The site was Caesars Palace in Las Vegas, the same place where Hearns had lost for the first time for the Undisputed Welterweight title to Sugar Ray Leonard almost three years earlier on a 14th round TKO.
However, after that night/loss Hearns went on another roll winning three fights in a row to set up his showdown with another huge name, Wilfred Benitez. Hearns decisioned Benitez over 15 rounds in December of 1982 to capture the WBC Junior Middleweight Championship. He then fought twice more before agreeing to fight the Panamanian legend, Duran in the summer of 1984.
Duran entered the ring that night in Vegas, as a man who had recently suffered defeat, after defeat, after defeat. After amassing a 72-1 record that included a 15-round decision over Sugar Ray Leonard in the summer of 1980, he lost to Leonard in their famous “No Mas” rematch in November of that year.
After winning two non-title fights, Duran lost a 15 round decision to Wilfred Benitez in January of 1982 (Hearns took the belt from Benitez later that year). Duran followed that loss with another decision loss to England’s Kirkland Laing and had now lost three times in five fights.
He bounced back by winning three fights in a row, including beating American Davey Moore by TKO in the 8th round in Madison Square Garden in June of 1983 and captured the WBA Junior Middleweight Championship.
Duran was stripped of that WBA belt, when he elected to fight Marvelous Marvin Hagler for the Undisputed Middleweight Championship five months later. Duran lost a controversial 15 round unanimous decision to Hagler that night in Vegas. And then, he agreed to drop back down to 154 lbs. to fight Hearns.
it didn’t take long for Duran to realize he was not in the ring with a welterweight like Leonard, or guys like Benitez or Laing, who had both decisioned him.
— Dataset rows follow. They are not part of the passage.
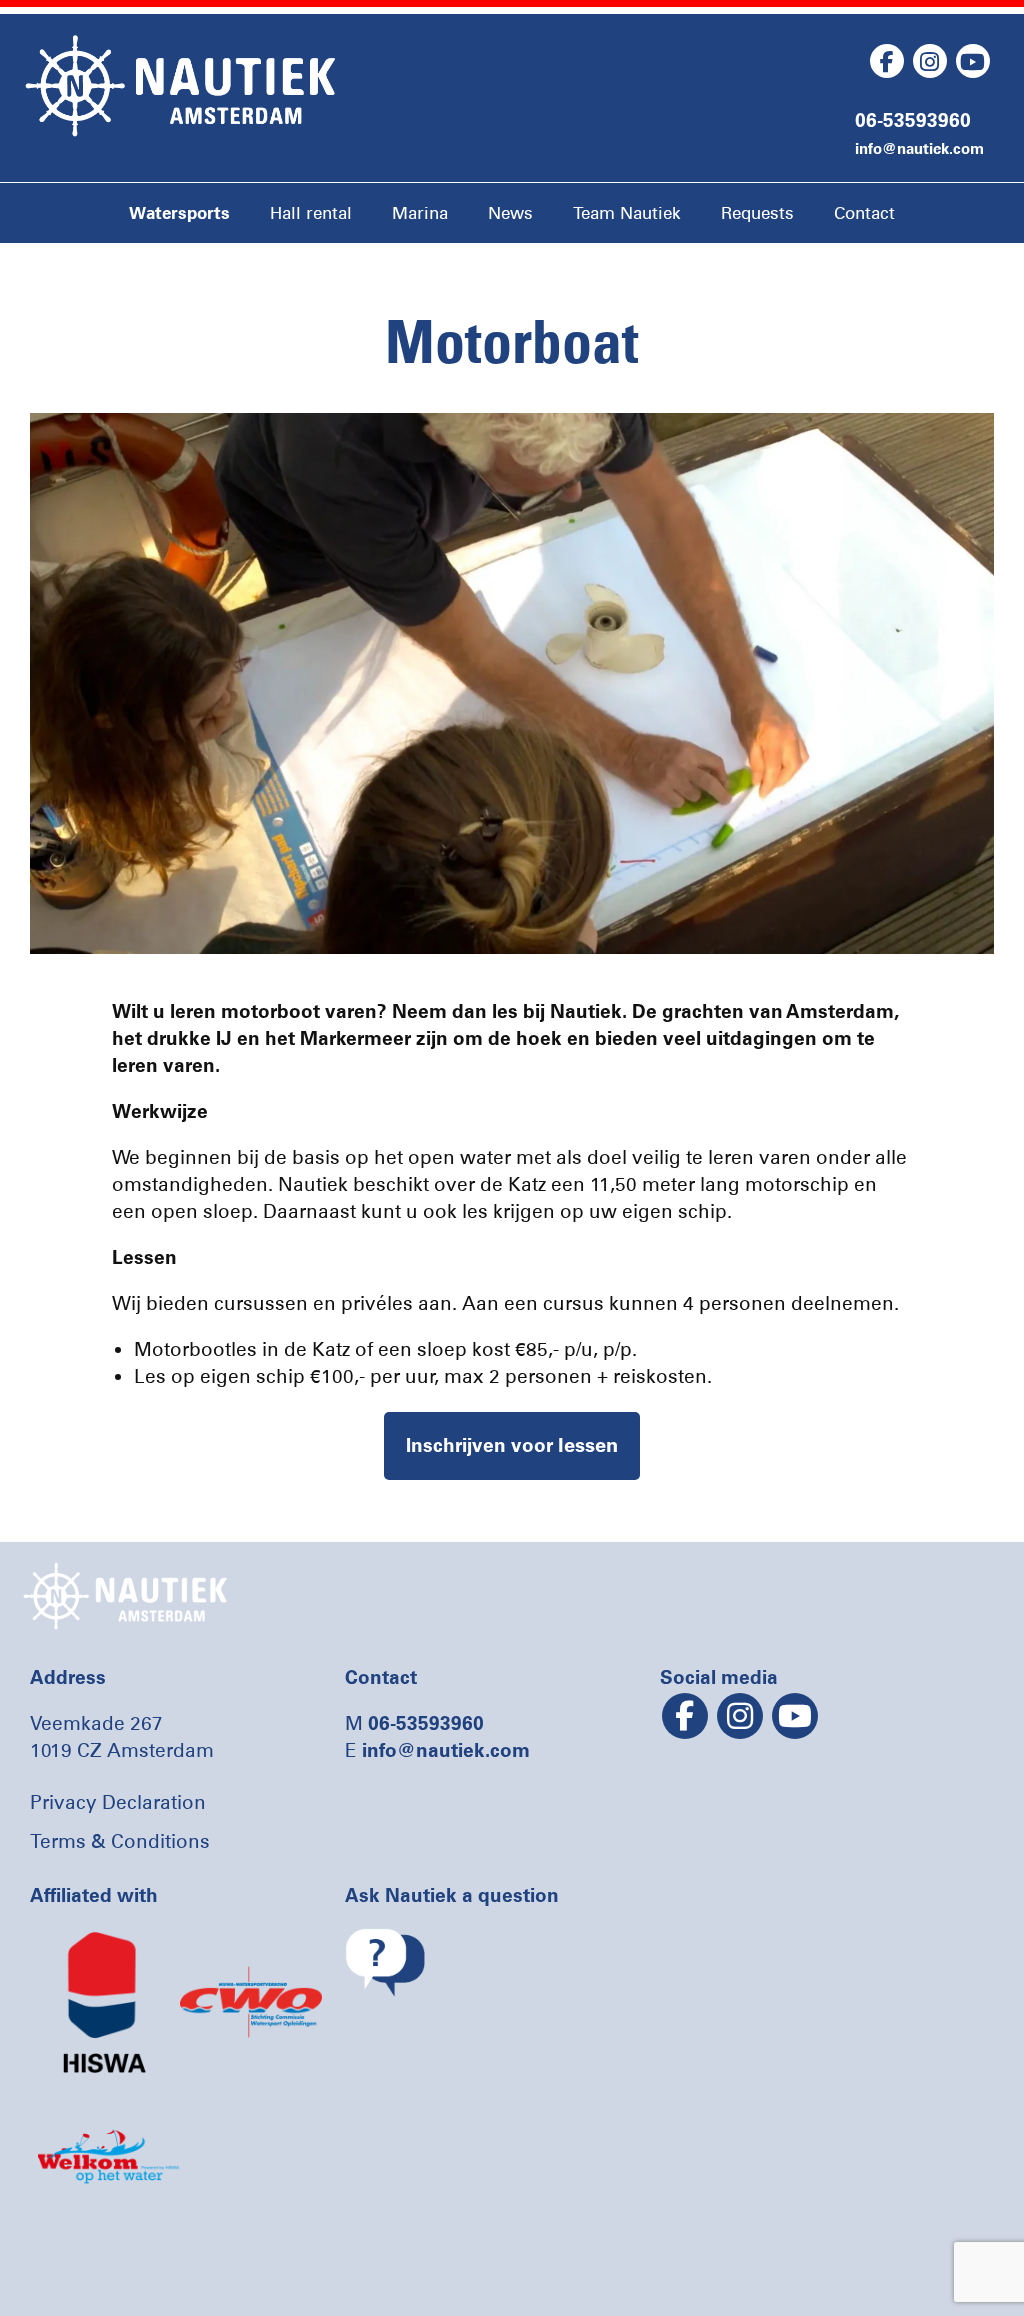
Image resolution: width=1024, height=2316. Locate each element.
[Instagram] (930, 61)
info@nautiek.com (919, 148)
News (510, 213)
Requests (757, 213)
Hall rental (311, 213)
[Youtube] (973, 61)
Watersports (179, 213)
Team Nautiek (627, 213)
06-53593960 (913, 120)
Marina (420, 213)
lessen (512, 1445)
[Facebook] (887, 61)
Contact (864, 213)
And, even though Hagler got the verdict, many believed that Duran was the better fighter and Marvin never staggered, much less knocked Duran down, in their fight.
Well, Hearns wasted no time after a “feel out” beginning to the first round, as he let Duran know who he was, by shaking him up with a right hand which dropped Duran on backside for a quick knockdown. Then, after trapping Duran along the ropes, Hearns landed 2-3 other glancing shots, and then a left that put Duran off balance and down, again.
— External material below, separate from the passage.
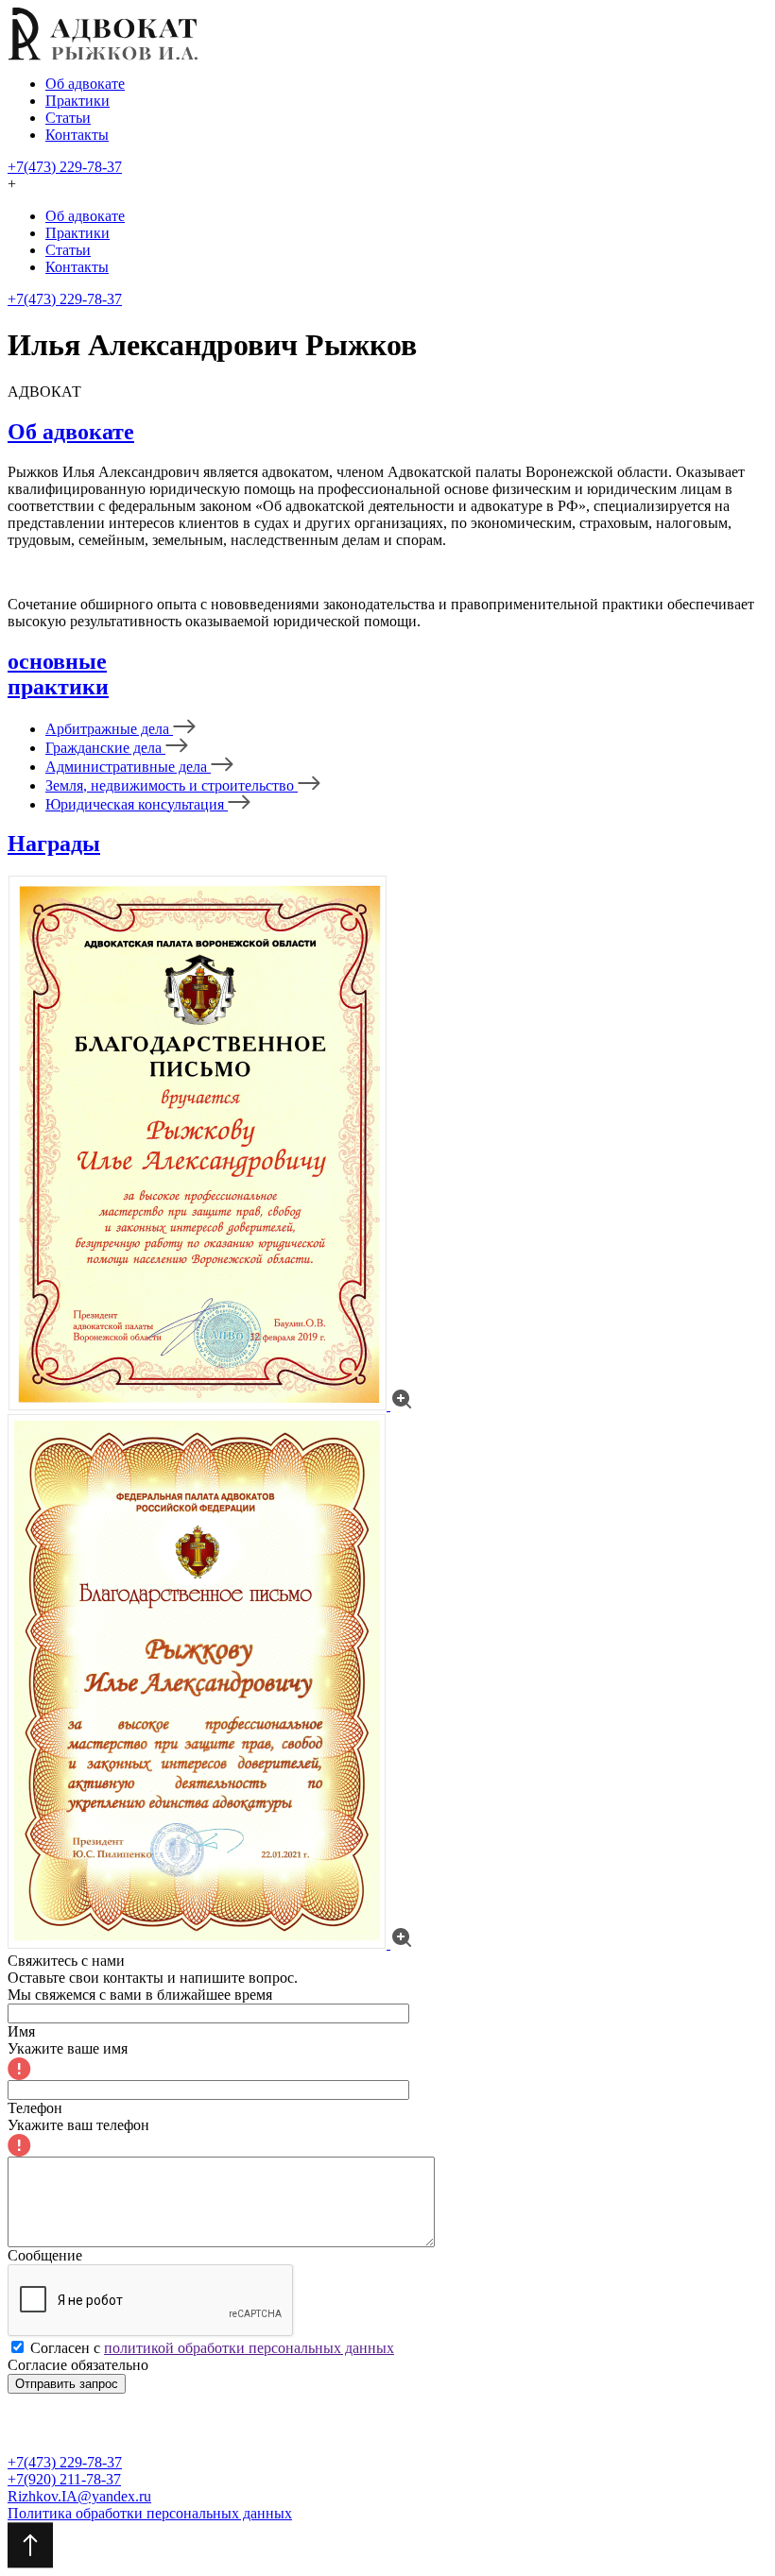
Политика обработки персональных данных (150, 2513)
The bell sounded to end the first shortly after and it set the stage with Hearns delivering an “atom bomb” right hand that he was known for, just one minute into the second.
Relive one of the greatest one punch knockouts in boxing history here:
Hearns’ trademark right sent Duran crashing face-first to the canvas and referee Carlos Padilla stopped the fight without finishing the count. That booming right put Hearns on a collision course with Hagler, himself, for April of 1985. They would go on to fight an epic three round fight that Hagler won by knockout.
Sadly, both Hearns and Duran fought deep into their 40s and tried to recapture the glory, the titles and some of the money that they used to make in the mega fights of the 1980s.
Both fighters went on to be put in the International Boxing Hall of Fame with Duran known for his grit and his relentless style, and Hearns known for that lethal right cross that he crashed on the Panamanian’s jaw 35 years ago.